Joint Research Group Macromolecular Crystallography

Xe,Kr-Noble Gas Derivatization

Usage of the noble gas chamber within the sample preparation laboratory

The noble gas chamber (Fig. 1) is located in the sample preparation laboratory and can be used to produce xenon and krypton noble-gas derivatives of macromolecular crystals to assist in phase determination or to map solvent channels within protein crystals.

Safety

When using the pressurised chamber please follow all safety instructions specified by BESSY-II safety regulations. Please confirm the use of Xe/Kr-pressurised cell in your PX-safety declaration before coming to the beamline.
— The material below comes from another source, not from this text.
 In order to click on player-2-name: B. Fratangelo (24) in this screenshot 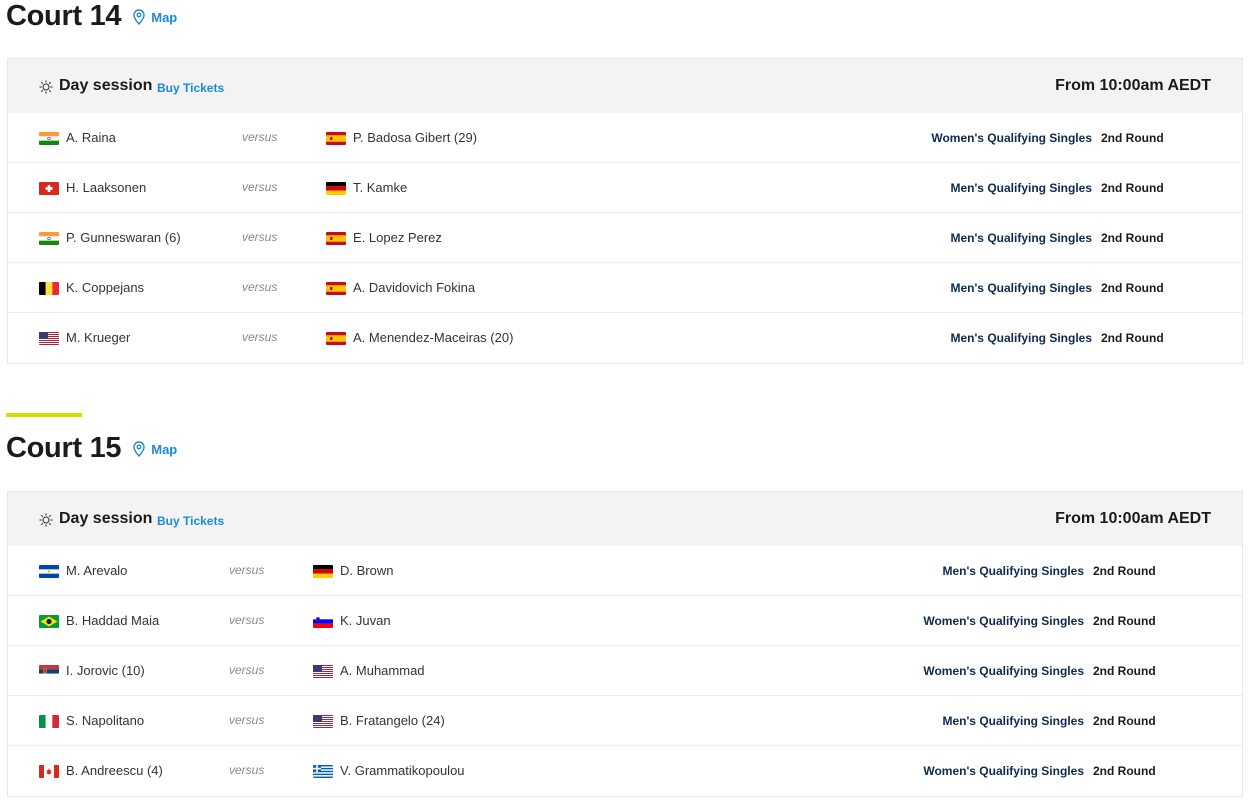, I will do `click(392, 720)`.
Fig. 1 The Xenon/Krypton chamber

Materials

• Only magnetic bases are supported by the cell
• Cryo dewar with liquid nitrogen
• Pincers and mini-vial with wick

Fig 2. Mini-vial with wick and pincers

Pre-operation

• Use the pincers to remove the mini-vial with wick from the chamber
• Add 100 μl of milliQ water into the mini-vial to allow the liquid to get absorbed into the wick. Verify there is at least 2mm of water in the bottom of the mini-vial
• Put the mini-vial back into the chamber
• Raise the plunger and slide it to the left and lower it into the chamber
• Close the chamber by turning the lock lever and the safety shield. Leave it for app. 30 min to have a moisture saturated chamber

Fig. 3. An overview of the Xenon chamber device

Usage

• Open the pressure bottle main valve
• Set to the required pressure on the pressure regulator valve between 20 - 40 bar (maximum).
• Raise the plunger to the top and attach the metal base with the crystal to the plunger magnet
• Slide the plunger to the left and lower it into the chamber
• Close the safety shield and the metal lock lever
• Now the chamber is ready for pressurisation
• Turn the 3 way valve to "Apply pressure"
• Look at the chamber pressure gauge to see the current pressure of the chamber. If the pressure exceeds 40 bar (600 psi), a safety valve behind the instrument will be released with a plop and the crystal will be lost.
• If necessary further open the "pressure regulator valve " to reach the desired pressure and then close it.
• After reaching the desired pressure, turn the 3-way valve to "Hold pressure"
• Wait for the incubation time.
• After incubation, very slowly, turn the 3-way valve to "Release pressure". You can use the "Rate adjustment" to regulate the pressure release rate.
• Once the pressure is completely released, unlock the safety shield and chamber lock
• Raise the plunger, move it to the right and lower it into the pre-aligned vial in the liquid nitrogen
• Release the metal base with the magnetic release lever on the top.

Notes

• Please document the use of the chamber in the log book table
• If the gas bottle is changed, please incubate once without any crystal to prime the system

References

• De novo sulfur SAD phasing of the lysosomal 66.3 kDa protein from mouse
  Lakomek, K., Dickmanns, A., Mueller, U., Kollmann, K., Deuschl, F., Berndt, A., Lubke, T., Ficner, R. (2009) Acta Crystallogr.,Sect.D 65, pp. 220
• The structure of Neuroglobin at high Xe and Kr pressure reveals partial conservation of globin internal cavities
  Moschetti, T., Mueller, U., Schultze, J., Brunori, M., Vallone, B. (2009) Biophys.J. 97, pp. 1700
• Phasing possiblities using different wavelengths with a xenon derivative Panjikar, S. and Tucker, P.  (2002) J. Appl. Cryst. 35, 261-266
• Xenon chamber is a product of Hampton Research.